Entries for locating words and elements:
++++++

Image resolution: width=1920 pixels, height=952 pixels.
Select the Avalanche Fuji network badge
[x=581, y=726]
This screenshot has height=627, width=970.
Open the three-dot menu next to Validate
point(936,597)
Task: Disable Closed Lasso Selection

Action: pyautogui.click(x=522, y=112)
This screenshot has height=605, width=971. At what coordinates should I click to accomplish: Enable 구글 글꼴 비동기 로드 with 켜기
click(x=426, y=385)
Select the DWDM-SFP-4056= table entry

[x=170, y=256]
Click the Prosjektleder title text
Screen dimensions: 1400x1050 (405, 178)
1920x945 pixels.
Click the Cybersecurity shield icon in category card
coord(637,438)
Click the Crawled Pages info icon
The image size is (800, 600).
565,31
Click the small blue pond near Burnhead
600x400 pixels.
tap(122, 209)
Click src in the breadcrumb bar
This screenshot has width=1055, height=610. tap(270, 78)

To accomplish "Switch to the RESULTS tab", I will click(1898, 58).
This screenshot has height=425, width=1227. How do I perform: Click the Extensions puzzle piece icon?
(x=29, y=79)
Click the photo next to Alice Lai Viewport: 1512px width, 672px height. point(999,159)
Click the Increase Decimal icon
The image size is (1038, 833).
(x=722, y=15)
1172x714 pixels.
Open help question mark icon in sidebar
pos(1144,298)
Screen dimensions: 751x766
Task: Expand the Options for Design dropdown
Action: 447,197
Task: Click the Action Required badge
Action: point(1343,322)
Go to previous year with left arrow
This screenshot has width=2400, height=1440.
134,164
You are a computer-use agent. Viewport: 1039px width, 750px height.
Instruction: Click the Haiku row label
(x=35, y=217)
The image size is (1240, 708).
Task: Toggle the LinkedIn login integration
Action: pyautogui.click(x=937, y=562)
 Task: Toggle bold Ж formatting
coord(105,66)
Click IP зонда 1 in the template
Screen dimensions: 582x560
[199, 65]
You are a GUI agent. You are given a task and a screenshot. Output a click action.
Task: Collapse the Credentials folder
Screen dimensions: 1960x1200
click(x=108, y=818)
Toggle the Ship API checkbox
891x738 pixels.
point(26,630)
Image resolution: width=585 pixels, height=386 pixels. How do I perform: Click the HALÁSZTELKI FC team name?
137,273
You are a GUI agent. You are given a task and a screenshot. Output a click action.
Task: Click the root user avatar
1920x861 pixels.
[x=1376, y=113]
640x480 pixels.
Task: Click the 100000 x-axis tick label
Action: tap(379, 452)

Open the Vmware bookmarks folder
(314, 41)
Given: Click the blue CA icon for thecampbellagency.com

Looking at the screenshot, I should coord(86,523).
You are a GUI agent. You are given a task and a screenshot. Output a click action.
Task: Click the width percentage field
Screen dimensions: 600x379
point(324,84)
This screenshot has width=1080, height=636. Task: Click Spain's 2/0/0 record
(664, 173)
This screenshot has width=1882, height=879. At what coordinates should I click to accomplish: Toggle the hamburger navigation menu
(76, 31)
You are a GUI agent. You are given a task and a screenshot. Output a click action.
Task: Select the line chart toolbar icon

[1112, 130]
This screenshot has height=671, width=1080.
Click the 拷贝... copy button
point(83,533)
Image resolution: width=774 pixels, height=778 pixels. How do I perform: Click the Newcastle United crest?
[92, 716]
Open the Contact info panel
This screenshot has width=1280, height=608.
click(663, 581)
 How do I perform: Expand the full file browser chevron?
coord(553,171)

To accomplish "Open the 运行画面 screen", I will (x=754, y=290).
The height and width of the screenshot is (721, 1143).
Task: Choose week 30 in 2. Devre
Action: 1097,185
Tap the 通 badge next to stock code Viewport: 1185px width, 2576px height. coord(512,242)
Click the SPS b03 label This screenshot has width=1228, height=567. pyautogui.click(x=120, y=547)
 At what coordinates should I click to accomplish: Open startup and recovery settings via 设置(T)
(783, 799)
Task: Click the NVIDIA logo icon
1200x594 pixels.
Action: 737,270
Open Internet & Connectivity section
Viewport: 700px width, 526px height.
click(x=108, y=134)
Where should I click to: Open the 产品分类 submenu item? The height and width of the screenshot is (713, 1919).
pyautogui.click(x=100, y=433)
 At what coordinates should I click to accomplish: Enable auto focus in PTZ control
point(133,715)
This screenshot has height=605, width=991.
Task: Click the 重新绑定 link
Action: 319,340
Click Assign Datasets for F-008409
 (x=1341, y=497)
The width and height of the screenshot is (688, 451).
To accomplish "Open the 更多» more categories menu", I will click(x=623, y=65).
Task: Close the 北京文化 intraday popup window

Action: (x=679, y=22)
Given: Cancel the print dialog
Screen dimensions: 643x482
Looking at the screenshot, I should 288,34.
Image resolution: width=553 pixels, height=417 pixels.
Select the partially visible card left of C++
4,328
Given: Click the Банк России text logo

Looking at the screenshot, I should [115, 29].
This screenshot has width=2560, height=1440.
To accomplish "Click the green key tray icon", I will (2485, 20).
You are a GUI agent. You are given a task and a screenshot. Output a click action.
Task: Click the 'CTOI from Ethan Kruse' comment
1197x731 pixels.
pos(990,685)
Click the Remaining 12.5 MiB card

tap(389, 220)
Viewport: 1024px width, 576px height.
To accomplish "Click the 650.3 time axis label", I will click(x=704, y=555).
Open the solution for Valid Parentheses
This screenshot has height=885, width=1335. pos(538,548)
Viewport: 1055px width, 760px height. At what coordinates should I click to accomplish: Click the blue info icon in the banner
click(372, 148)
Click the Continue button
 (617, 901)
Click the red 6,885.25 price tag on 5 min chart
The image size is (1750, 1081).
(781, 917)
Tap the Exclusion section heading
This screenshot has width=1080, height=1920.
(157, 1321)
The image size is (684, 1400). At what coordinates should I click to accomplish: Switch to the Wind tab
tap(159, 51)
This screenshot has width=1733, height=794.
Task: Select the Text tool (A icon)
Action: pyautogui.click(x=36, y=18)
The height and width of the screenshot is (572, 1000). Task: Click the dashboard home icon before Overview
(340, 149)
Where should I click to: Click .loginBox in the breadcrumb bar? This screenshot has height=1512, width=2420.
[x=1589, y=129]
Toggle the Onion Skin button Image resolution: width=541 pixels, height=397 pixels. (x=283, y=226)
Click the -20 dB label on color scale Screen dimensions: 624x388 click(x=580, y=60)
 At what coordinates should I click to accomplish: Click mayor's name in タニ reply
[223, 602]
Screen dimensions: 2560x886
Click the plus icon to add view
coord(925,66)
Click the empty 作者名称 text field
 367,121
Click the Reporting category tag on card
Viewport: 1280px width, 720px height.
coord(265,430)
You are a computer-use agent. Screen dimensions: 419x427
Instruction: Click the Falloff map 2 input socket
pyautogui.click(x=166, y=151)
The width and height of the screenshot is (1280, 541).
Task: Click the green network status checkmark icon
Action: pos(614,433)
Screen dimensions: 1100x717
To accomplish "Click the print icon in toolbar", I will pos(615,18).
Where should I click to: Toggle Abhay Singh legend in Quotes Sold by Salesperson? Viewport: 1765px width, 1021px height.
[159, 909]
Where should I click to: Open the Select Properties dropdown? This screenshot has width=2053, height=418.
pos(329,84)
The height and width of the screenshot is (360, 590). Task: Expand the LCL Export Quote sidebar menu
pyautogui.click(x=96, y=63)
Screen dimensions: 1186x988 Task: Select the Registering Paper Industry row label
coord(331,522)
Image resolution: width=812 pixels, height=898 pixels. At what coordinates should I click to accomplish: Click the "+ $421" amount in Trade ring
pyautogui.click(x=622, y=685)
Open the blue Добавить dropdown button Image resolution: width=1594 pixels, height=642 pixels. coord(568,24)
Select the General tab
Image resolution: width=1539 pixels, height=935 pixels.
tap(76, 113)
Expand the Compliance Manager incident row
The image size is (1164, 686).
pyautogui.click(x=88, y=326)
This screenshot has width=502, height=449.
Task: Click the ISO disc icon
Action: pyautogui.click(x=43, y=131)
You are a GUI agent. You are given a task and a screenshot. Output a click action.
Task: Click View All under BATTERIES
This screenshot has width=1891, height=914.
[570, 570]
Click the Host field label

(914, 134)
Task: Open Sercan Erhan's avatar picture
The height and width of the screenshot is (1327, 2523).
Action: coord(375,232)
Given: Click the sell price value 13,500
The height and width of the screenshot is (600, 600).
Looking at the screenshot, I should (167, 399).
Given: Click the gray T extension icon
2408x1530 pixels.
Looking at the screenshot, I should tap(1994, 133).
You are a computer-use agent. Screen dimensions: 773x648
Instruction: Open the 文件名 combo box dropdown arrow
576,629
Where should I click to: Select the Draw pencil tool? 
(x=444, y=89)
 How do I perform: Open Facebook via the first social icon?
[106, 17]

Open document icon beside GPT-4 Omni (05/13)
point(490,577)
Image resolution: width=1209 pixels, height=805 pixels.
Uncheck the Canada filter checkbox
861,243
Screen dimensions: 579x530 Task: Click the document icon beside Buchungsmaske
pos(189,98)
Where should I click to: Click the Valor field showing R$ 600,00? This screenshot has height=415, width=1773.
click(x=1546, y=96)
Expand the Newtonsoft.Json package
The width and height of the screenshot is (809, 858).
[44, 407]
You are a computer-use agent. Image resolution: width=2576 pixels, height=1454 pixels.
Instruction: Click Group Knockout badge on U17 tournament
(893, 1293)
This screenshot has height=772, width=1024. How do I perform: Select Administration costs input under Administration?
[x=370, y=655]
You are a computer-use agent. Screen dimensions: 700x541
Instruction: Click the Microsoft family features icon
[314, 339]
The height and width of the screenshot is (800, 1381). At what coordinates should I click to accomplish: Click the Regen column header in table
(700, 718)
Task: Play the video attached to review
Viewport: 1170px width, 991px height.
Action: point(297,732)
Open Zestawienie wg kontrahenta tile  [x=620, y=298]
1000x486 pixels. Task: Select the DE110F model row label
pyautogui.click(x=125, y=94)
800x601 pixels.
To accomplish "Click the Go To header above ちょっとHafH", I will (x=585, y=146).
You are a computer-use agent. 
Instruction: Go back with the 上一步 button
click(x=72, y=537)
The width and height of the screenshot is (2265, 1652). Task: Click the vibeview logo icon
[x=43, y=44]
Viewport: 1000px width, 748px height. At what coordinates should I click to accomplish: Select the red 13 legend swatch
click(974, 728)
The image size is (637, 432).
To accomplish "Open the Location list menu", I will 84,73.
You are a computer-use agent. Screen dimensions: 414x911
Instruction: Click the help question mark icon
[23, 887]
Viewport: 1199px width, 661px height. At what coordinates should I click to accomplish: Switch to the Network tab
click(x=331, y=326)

++++++

__OBJECTIVE__
Rewrite the material from the line containing "will click(1898, 58)." through the line containing "point(26,630)", both included, putting "Settings folder" in place of "Credentials folder" and leaving everything else unchanged.

__FINAL RESULT__
To accomplish "Switch to the RESULTS tab", I will click(1898, 58).
This screenshot has height=425, width=1227. How do I perform: Click the Extensions puzzle piece icon?
(x=29, y=79)
Click the photo next to Alice Lai Viewport: 1512px width, 672px height. point(999,159)
Click the Increase Decimal icon
The image size is (1038, 833).
(x=722, y=15)
1172x714 pixels.
Open help question mark icon in sidebar
pos(1144,298)
Screen dimensions: 751x766
Task: Expand the Options for Design dropdown
Action: 447,197
Task: Click the Action Required badge
Action: point(1343,322)
Go to previous year with left arrow
This screenshot has width=2400, height=1440.
134,164
You are a computer-use agent. Viewport: 1039px width, 750px height.
Instruction: Click the Haiku row label
(x=35, y=217)
The image size is (1240, 708).
Task: Toggle the LinkedIn login integration
Action: pyautogui.click(x=937, y=562)
 Task: Toggle bold Ж formatting
coord(105,66)
Click IP зонда 1 in the template
Screen dimensions: 582x560
[199, 65]
You are a GUI agent. You are given a task and a screenshot. Output a click action.
Task: Collapse the Settings folder
Screen dimensions: 1960x1200
click(x=108, y=818)
Toggle the Ship API checkbox
891x738 pixels.
point(26,630)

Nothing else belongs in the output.